Melissa turned again, tape and ballpoint in one hand, notebook in the other.

"Hey, is someone there?" she called, louder this time. No response. "I have the landowner's permission to survey these trees. Hello?"

Silence. The woods were quiet and cool in the deep shade. She listened for a while, trying to figure out what had tipped her off that she was not alone in the woods. With one hand, she tucked some stray hairs behind her ear and cocked her head.

Nothing.

This far into the older growth, there wasn't even the hum of bugs. No deerfly, no blackfly, and few mosquitoes, nothing her industrial strength repellant couldn't handle. She adjusted her stance on the slope and called out again.
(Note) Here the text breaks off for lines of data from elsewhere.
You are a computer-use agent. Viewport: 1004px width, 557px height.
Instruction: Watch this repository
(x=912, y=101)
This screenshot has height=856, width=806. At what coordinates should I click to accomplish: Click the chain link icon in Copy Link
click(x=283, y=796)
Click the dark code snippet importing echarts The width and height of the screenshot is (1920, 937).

"I'm Melissa Hartwick, from the Forestry Department at Lake Superior State." She did not say Dr. Hartwick or Professor Hartwick; the people up here were touchy about snotty downstaters. "I'm doing a survey for the green winged bark borer. Hello? I'm happy to tell you all about it. Hello?"

Her voice resounded in the woods, not an echo, exactly, but more like the forest swallowed her words and spit them back to her.
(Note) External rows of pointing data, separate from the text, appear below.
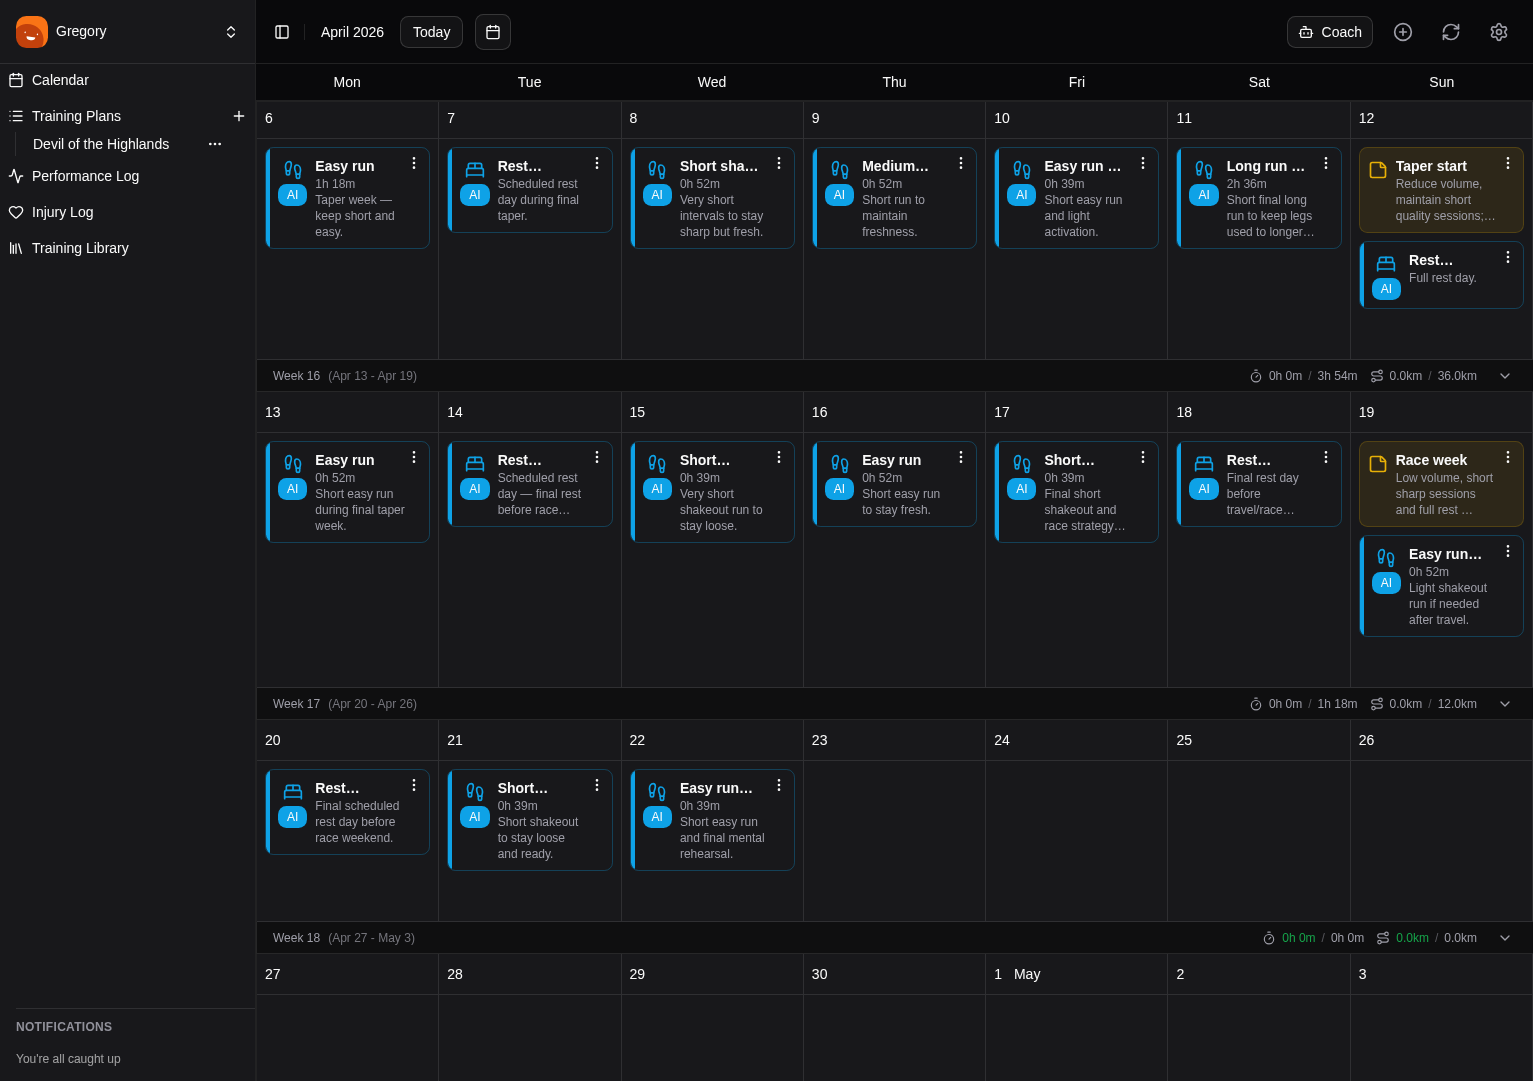Select Devil of the Highlands plan
The image size is (1533, 1081).
point(101,144)
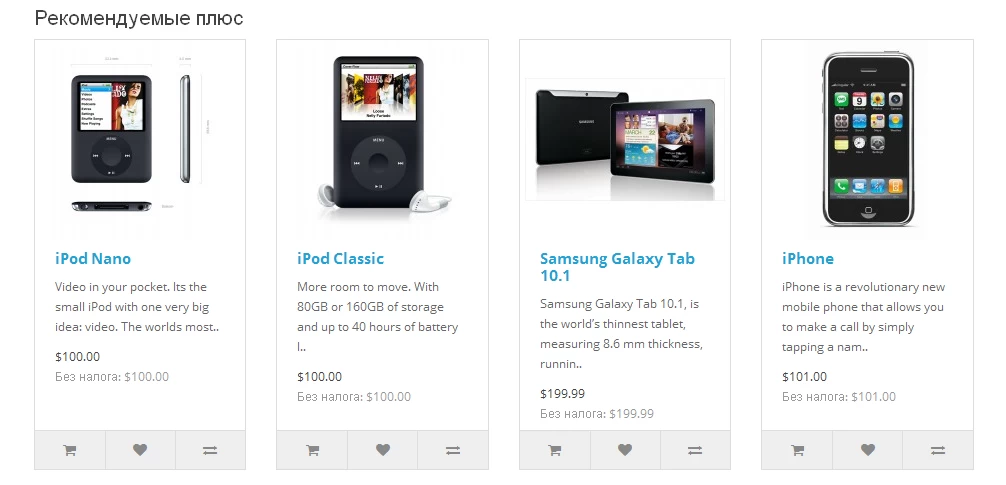This screenshot has width=1006, height=485.
Task: Click the iPod Classic product image
Action: (x=382, y=140)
With a sigh, she turned back to measuring the tree. She'd long since gotten over feeling foolish about calling out to unseen people in the woods. If there was no one there, then there was no one to hear her and it didn't matter. When there was someone, most of the time whoever it was came up to talk after they'd been found out. People weren't nearly as good at moving unnoticed through the woods as they thought they were. Sometimes they just moved away, continuing their hiking or poaching or moonshining, whatever brought them to the deep cover in the first place. It didn't matter to Melissa; she was only there for the trees.

Only once had she encountered someone who looked like he might like to take physical advantage of a woman alone in the forest. She drew his attention to the Smith & Wesson under her field vest and he'd cut the conversation short on his own. The gun was primarily insurance against wolves, black bear, and other critters, but when you're 5'3" and pretty, a handgun's not a bad thing to have just on general principles.

A hundred yards behind her and up the slope, some rocks shifted, thunking down against the rotted bole of a fallen trunk.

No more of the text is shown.